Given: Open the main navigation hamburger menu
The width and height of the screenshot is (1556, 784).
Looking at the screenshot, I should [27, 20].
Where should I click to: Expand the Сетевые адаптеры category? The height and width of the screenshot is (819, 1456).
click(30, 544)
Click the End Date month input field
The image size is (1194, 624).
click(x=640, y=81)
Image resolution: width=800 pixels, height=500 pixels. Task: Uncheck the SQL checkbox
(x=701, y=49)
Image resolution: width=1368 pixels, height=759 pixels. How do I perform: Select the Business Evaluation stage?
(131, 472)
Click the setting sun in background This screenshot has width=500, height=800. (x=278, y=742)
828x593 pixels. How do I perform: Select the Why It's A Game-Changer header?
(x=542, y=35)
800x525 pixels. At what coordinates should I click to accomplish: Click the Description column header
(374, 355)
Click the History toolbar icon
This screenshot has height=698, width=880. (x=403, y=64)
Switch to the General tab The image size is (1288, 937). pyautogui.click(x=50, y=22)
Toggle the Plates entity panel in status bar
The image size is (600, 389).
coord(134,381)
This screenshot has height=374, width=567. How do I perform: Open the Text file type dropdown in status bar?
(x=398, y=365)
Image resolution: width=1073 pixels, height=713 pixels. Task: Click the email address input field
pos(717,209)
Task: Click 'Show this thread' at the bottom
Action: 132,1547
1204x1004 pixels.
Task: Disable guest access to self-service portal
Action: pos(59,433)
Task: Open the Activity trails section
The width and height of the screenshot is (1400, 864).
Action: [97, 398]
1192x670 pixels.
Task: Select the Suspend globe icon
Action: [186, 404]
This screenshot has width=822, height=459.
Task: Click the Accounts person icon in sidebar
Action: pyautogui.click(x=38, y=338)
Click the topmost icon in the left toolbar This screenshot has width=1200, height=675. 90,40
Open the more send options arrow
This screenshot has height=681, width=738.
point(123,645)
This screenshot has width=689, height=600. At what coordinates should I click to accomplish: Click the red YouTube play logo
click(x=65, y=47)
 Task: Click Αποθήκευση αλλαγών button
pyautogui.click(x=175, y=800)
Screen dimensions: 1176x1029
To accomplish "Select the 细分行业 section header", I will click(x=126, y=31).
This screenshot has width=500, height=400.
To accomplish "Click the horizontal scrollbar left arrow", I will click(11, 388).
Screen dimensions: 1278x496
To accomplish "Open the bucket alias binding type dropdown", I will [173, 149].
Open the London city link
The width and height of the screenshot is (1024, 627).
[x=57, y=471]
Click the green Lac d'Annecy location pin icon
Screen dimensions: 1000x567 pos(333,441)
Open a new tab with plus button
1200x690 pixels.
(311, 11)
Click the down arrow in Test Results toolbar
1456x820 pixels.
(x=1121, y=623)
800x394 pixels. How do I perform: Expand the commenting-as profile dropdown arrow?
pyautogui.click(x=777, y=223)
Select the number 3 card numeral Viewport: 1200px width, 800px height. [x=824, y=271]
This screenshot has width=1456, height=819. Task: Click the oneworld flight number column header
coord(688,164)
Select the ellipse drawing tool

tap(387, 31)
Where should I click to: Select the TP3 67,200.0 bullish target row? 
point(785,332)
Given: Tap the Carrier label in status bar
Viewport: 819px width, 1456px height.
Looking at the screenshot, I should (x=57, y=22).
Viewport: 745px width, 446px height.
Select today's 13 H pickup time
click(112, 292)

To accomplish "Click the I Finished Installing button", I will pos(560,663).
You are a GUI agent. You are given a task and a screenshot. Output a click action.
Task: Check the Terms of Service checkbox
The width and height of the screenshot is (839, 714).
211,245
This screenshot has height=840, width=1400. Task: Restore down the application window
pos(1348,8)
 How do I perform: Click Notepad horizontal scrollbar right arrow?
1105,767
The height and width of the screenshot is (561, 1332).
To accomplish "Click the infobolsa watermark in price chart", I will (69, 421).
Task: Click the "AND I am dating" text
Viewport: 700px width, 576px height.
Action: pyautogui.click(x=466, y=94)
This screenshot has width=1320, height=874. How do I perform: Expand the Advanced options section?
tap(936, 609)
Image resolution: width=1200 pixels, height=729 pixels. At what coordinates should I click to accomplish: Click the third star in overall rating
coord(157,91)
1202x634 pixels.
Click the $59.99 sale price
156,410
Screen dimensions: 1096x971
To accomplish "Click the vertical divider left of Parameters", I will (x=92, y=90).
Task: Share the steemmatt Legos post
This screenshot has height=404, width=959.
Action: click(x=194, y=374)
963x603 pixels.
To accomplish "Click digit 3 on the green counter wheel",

* [TASK DESCRIPTION]
Rewrite the records from the start through the line that contains "Action: pyautogui.click(x=38, y=338)", putting "drawer" in place of "hamburger" and leaving everything else unchanged.

* [IN RESPONSE]
Given: Open the main navigation drawer menu
The width and height of the screenshot is (1556, 784).
Looking at the screenshot, I should [27, 20].
Where should I click to: Expand the Сетевые адаптеры category? The height and width of the screenshot is (819, 1456).
click(30, 544)
Click the End Date month input field
The image size is (1194, 624).
click(x=640, y=81)
Image resolution: width=800 pixels, height=500 pixels. Task: Uncheck the SQL checkbox
(x=701, y=49)
Image resolution: width=1368 pixels, height=759 pixels. How do I perform: Select the Business Evaluation stage?
(131, 472)
Click the setting sun in background This screenshot has width=500, height=800. (x=278, y=742)
828x593 pixels. How do I perform: Select the Why It's A Game-Changer header?
(x=542, y=35)
800x525 pixels. At what coordinates should I click to accomplish: Click the Description column header
(374, 355)
Click the History toolbar icon
This screenshot has height=698, width=880. (x=403, y=64)
Switch to the General tab The image size is (1288, 937). pyautogui.click(x=50, y=22)
Toggle the Plates entity panel in status bar
The image size is (600, 389).
coord(134,381)
This screenshot has height=374, width=567. How do I perform: Open the Text file type dropdown in status bar?
(x=398, y=365)
Image resolution: width=1073 pixels, height=713 pixels. Task: Click the email address input field
pos(717,209)
Task: Click 'Show this thread' at the bottom
Action: 132,1547
1204x1004 pixels.
Task: Disable guest access to self-service portal
Action: pos(59,433)
Task: Open the Activity trails section
The width and height of the screenshot is (1400, 864).
Action: [97, 398]
1192x670 pixels.
Task: Select the Suspend globe icon
Action: [186, 404]
This screenshot has width=822, height=459.
Task: Click the Accounts person icon in sidebar
Action: pyautogui.click(x=38, y=338)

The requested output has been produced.